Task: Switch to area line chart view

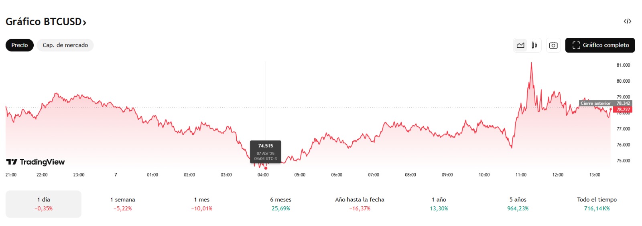Action: [520, 45]
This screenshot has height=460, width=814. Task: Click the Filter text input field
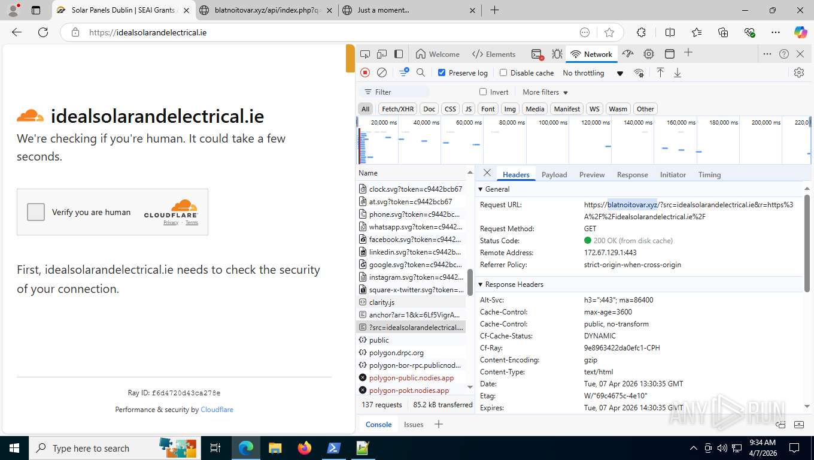[x=400, y=92]
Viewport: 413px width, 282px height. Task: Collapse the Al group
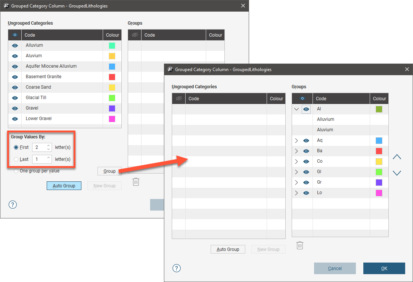point(296,109)
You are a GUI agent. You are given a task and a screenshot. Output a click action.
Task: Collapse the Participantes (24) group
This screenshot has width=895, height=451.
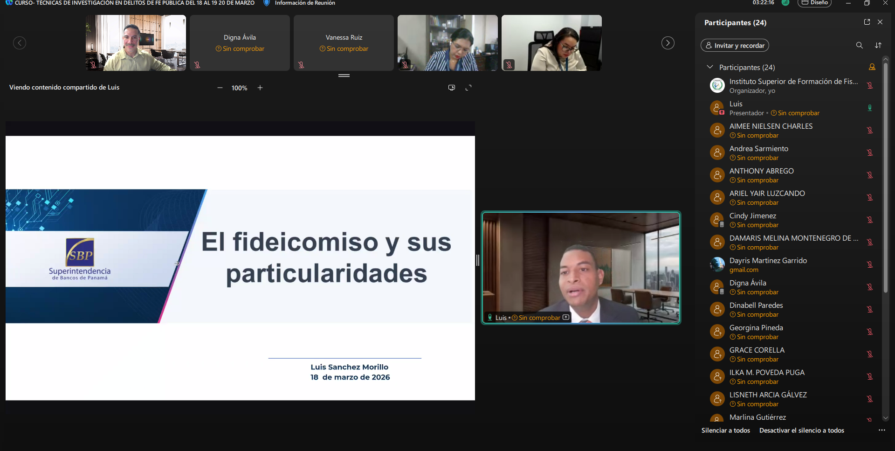coord(709,67)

★ ★ ★ ★

**Task**
Your answer must be an exact copy of the records, without the pictures.

**Response to the task**
Task: Switch to area line chart view

Action: [520, 45]
This screenshot has height=460, width=814. Task: Click the Filter text input field
[x=400, y=92]
Viewport: 413px width, 282px height. Task: Collapse the Al group
point(296,109)
You are a GUI agent. You are given a task and a screenshot. Output a click action.
Task: Collapse the Participantes (24) group
This screenshot has width=895, height=451.
coord(709,67)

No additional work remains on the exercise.